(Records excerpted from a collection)
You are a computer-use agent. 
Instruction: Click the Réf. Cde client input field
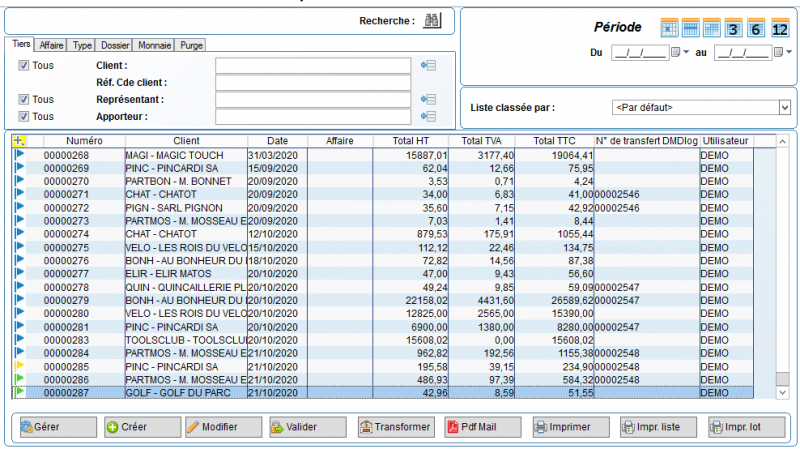click(x=312, y=82)
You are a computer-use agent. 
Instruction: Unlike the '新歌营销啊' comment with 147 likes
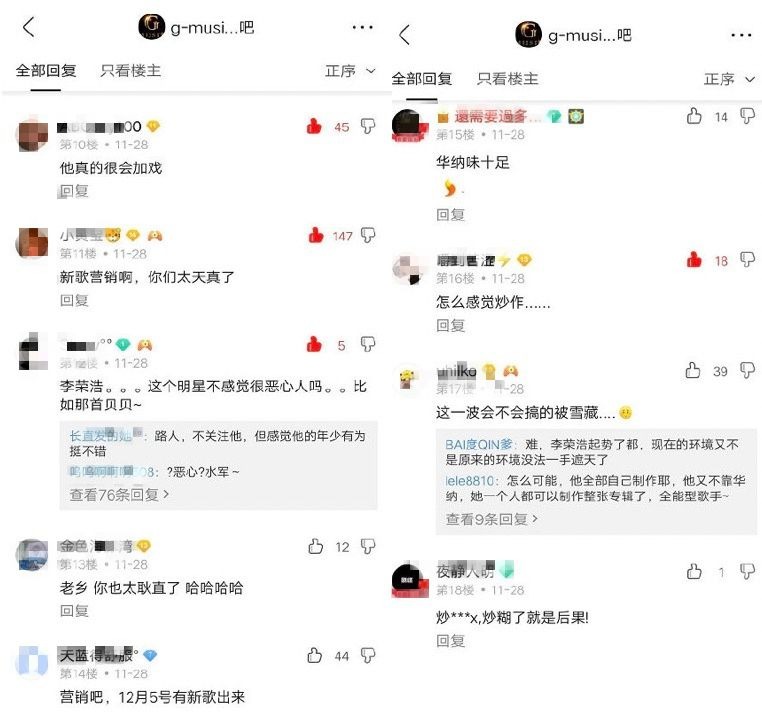316,235
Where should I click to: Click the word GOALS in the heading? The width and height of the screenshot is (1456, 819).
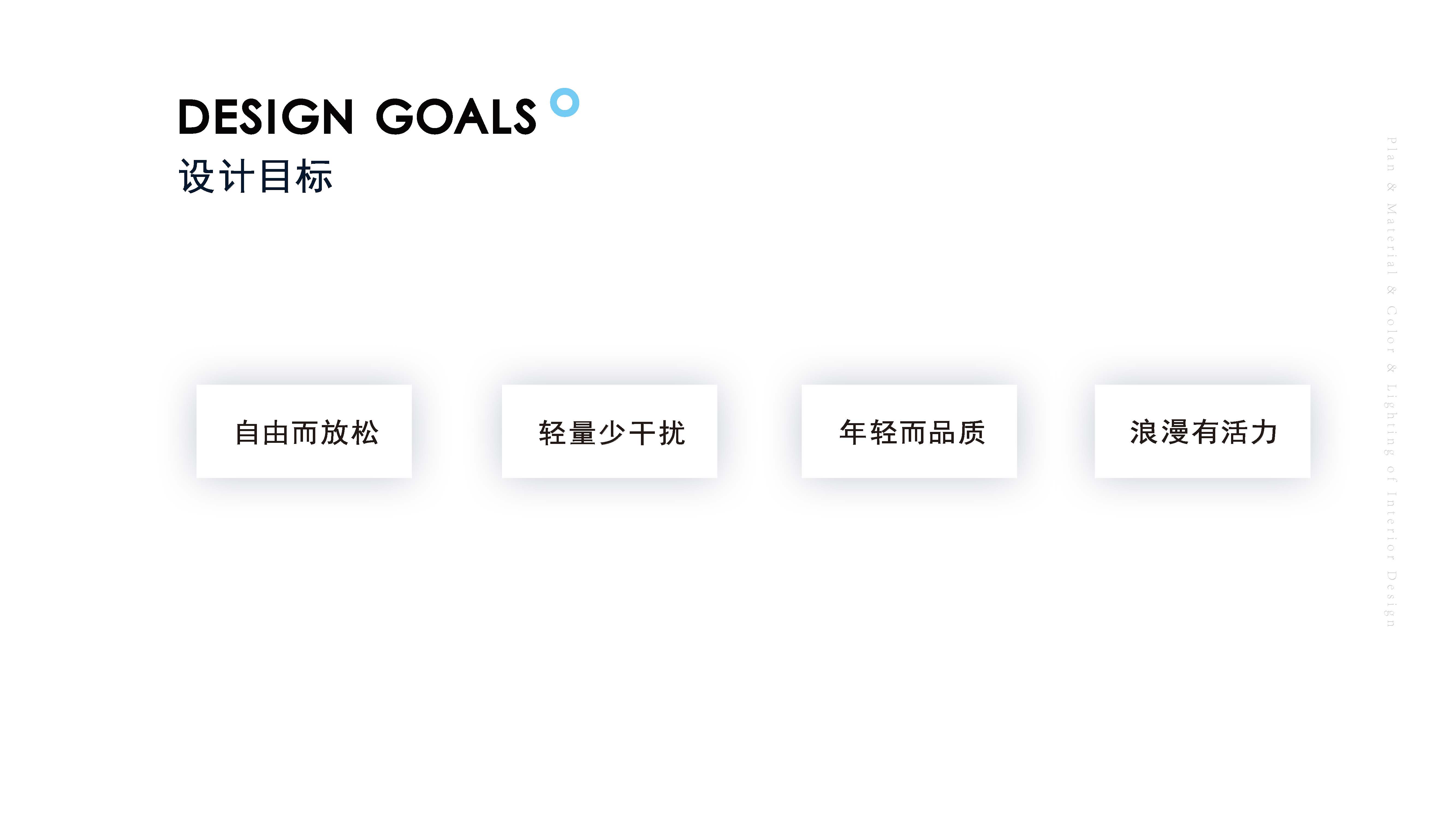456,117
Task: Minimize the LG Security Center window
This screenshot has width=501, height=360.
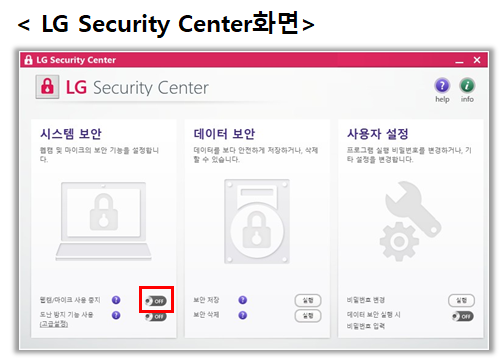Action: 460,60
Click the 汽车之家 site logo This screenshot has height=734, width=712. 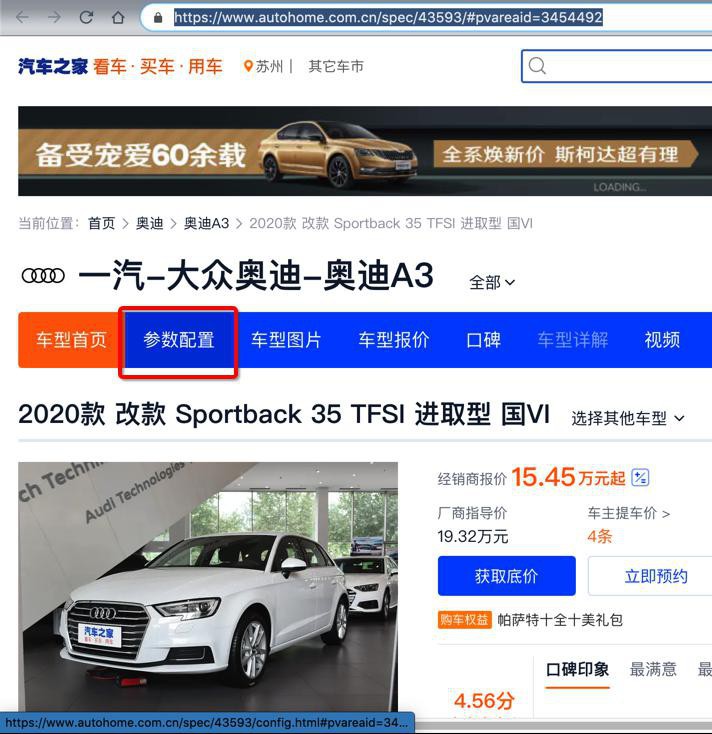tap(53, 66)
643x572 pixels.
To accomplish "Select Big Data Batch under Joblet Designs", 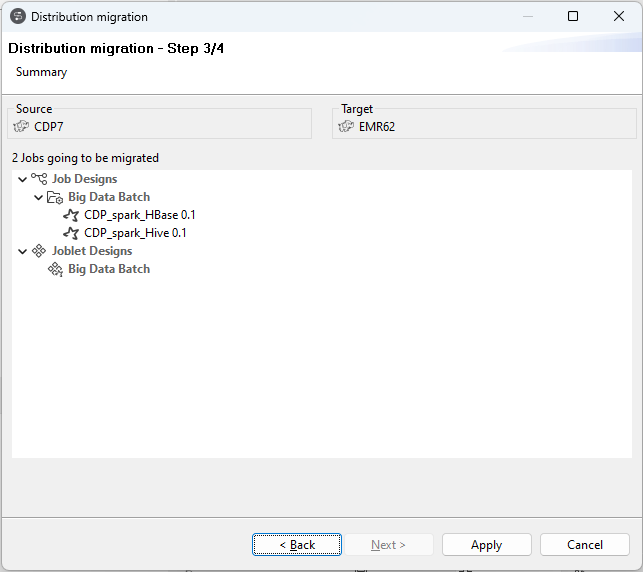I will click(x=109, y=269).
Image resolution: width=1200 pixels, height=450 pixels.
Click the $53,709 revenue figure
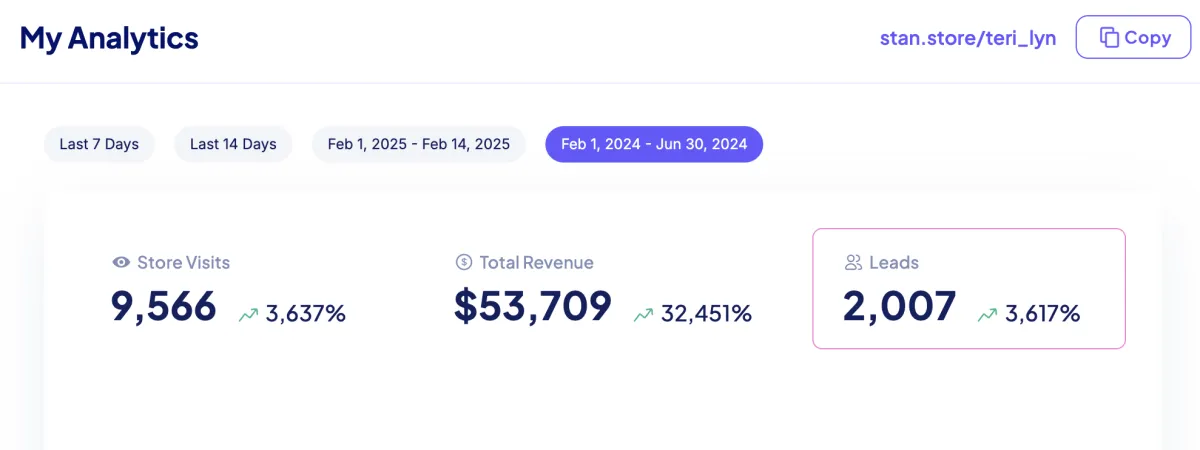tap(532, 306)
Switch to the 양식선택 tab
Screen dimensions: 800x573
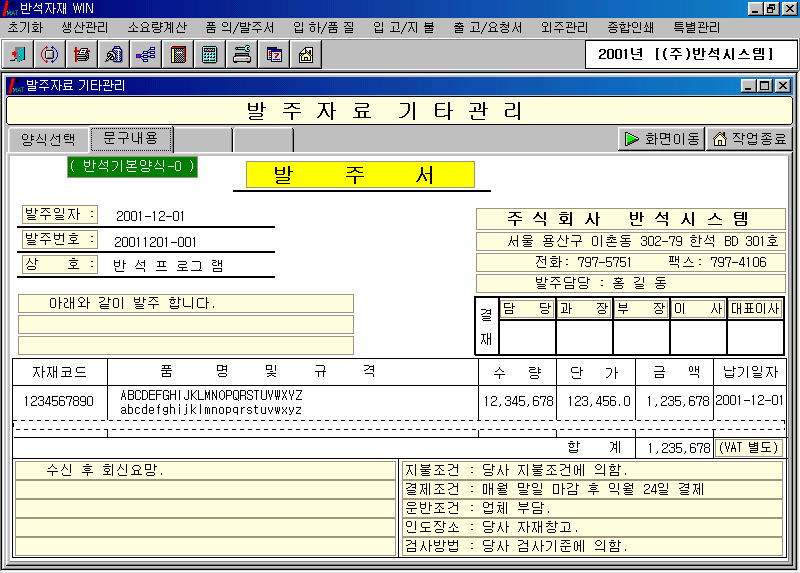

[Instructions to follow] Check each line of the records for the word "pixels", and show the lines that contain it.

[Result for this task]
643x572 pixels.
Image resolution: width=1200 pixels, height=450 pixels.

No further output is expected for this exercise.